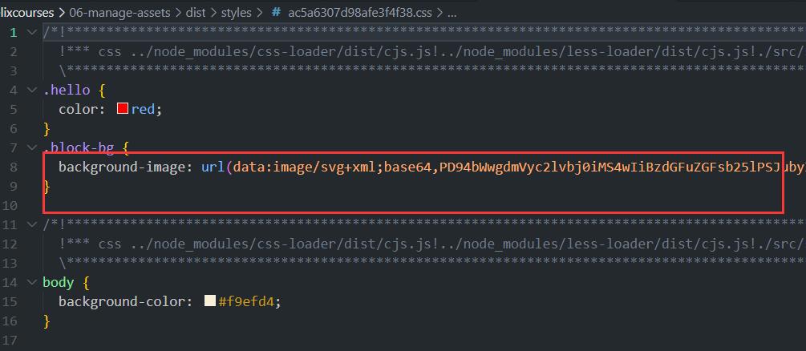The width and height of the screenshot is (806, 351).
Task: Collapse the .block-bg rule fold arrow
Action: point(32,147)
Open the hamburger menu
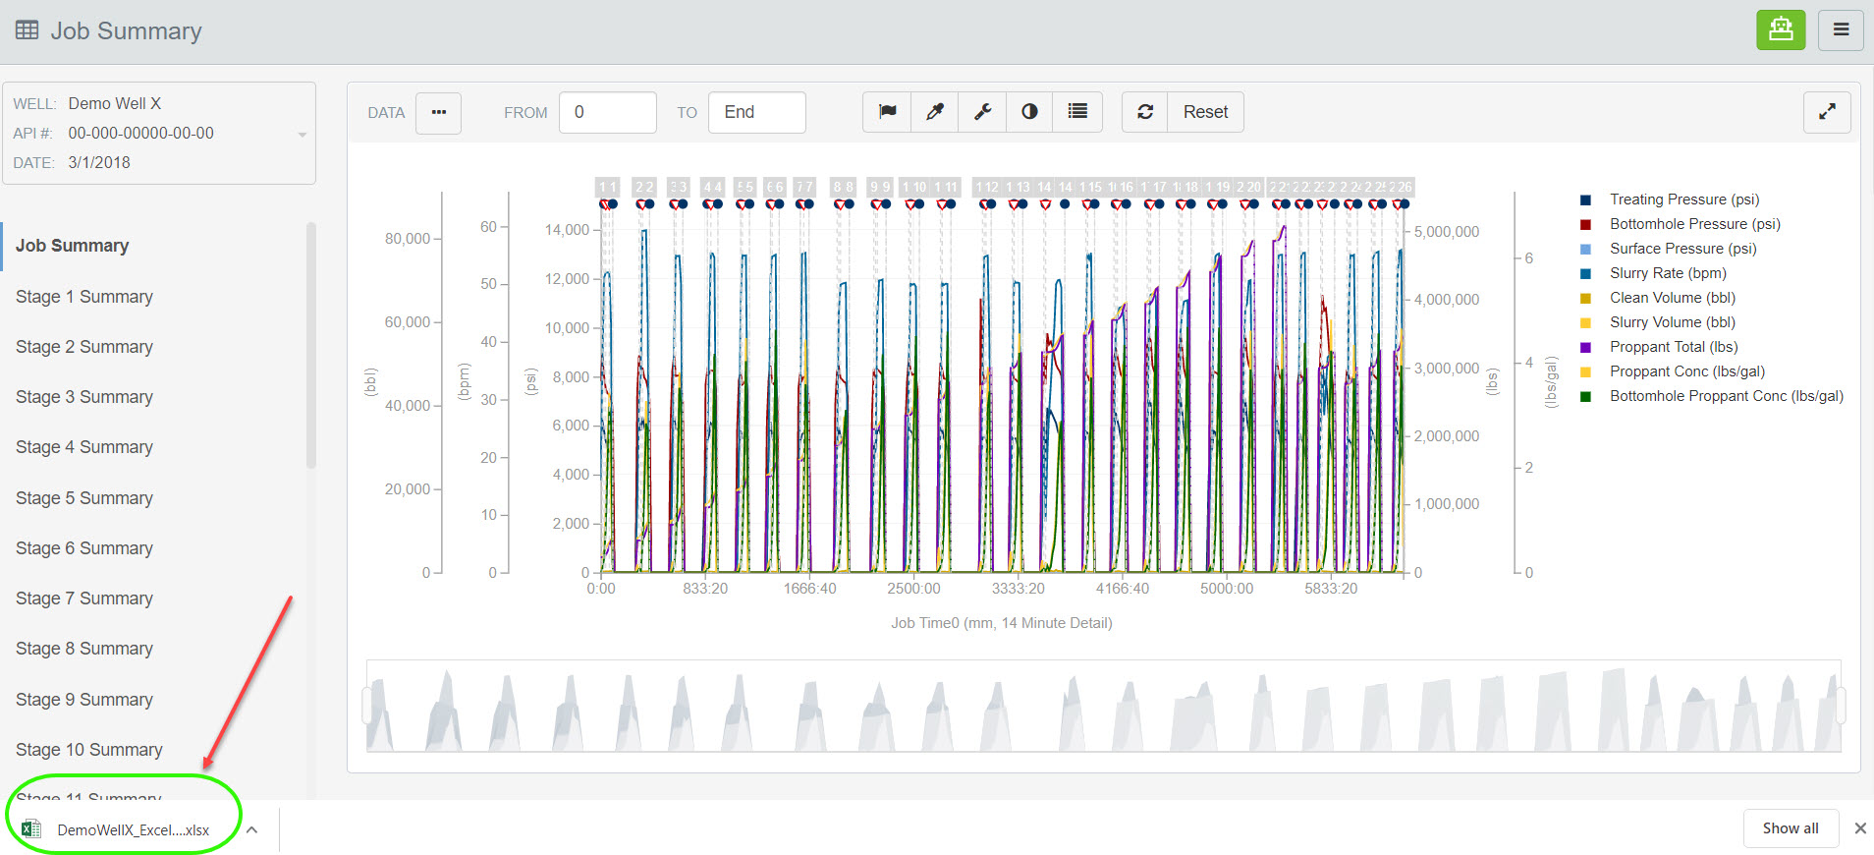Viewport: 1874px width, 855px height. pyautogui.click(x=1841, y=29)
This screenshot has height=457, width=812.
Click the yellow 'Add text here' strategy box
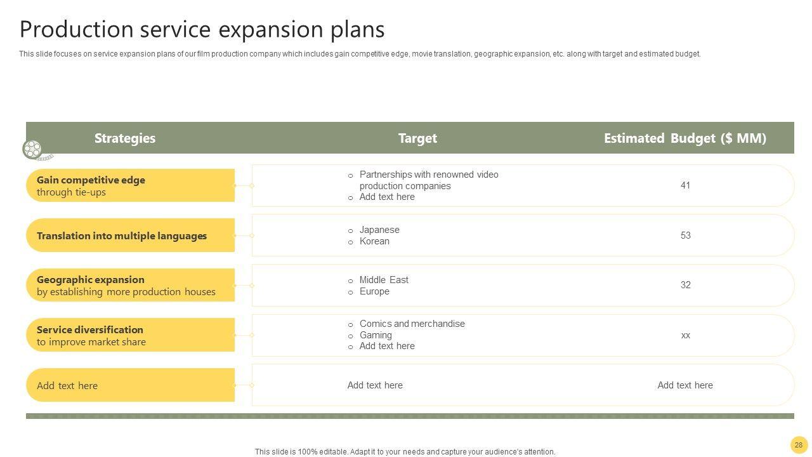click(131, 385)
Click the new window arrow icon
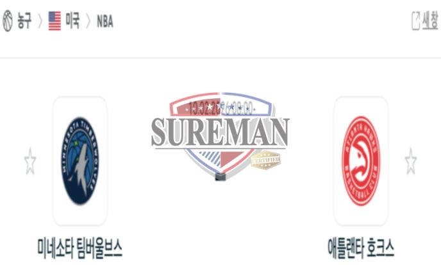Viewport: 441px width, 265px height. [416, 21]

*WHAT TO PRODUCE*: Set down nothing but the lines from the one containing "This screenshot has height=457, width=812." to the final line above, both included, with every picture left out.

*EXPECTED ANSWER*:
This screenshot has height=457, width=812.
Click the yellow 'Add text here' strategy box
click(131, 385)
Click the new window arrow icon
Viewport: 441px width, 265px height. [416, 21]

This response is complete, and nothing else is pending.